Cattle Ranchers Scared of New Animal Identification System - KAIT Jonesboro, AR - Region 8 News, weather, sports

Mount Pleasant, AR -- Brandi Hodges Reports

Cattle Ranchers Scared of New Animal Identification System

June 7, 2006 -- Posted at 5:23 p.m. CDT 

MOUNT PLEASANT, AR -- A voluntary farm identification program has started in Arkansas that would help identify livestock and poultry in the state, but not all producers are on-board with the program.

The initiative is part of a National Animal Identification System that was started to try to head off agriculture terrorism.

Once in place, the system can identify, within 48 hours, all premises and animals that have potentially been exposed to a foreign or domestic animal disease.

Some cattle ranchers in Region 8 are concerned about what this means for them. Lee Huff and her husband have a small cattle ranch in Region 8.

"I think everybody should be afraid of having a microchip in every animal, even if it is, at this point, starting out with horses, cattle, swine, sheep, and goats," said cattle rancher Lee Cook Huff.

A voluntary system has started in Arkansas, but nationwide this plan could be mandatory by 2009.

"People have to worry that the government is going to know exactly what you have, whether you want to be protective or not, and that in itself is scary," said Huff.

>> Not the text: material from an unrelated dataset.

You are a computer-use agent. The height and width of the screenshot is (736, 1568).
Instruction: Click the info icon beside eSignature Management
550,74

Huff has another primary job, that raising cattle is for her retirement. She says she and her husband do all right, but if this happens that may all change.

"We're not going to be able to make it. There's going to be a lot of people that go out of business, I'm sure," said Huff.

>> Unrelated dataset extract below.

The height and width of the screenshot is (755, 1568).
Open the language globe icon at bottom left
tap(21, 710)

"It's going to cause a lot of small producers to go out of business. They're not going to be able to survive it. I think cost is going to go up to the point that they're not going to be able to survive it," said Boyd Huff.

"They're saying it is because of disease control. I think it's another way to get their hands in our pockets," said Lee Cook Huff.

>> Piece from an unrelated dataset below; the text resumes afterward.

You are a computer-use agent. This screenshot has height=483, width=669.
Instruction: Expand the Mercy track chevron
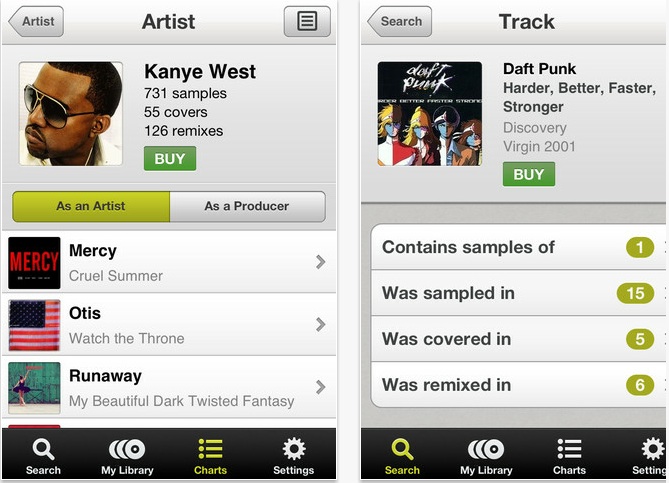(320, 262)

The new system requires that a small microchip be placed in a cows ear that way the cattle can be tracked more easily.

"It's going to cost God knows how much money to put that kind of equipment in each cow," said Huff.

The plans are still in the testing phase for this new system. The Huff's say their next step is to contact their Arkansas senator's and congressmen to voice their concerns on the issue.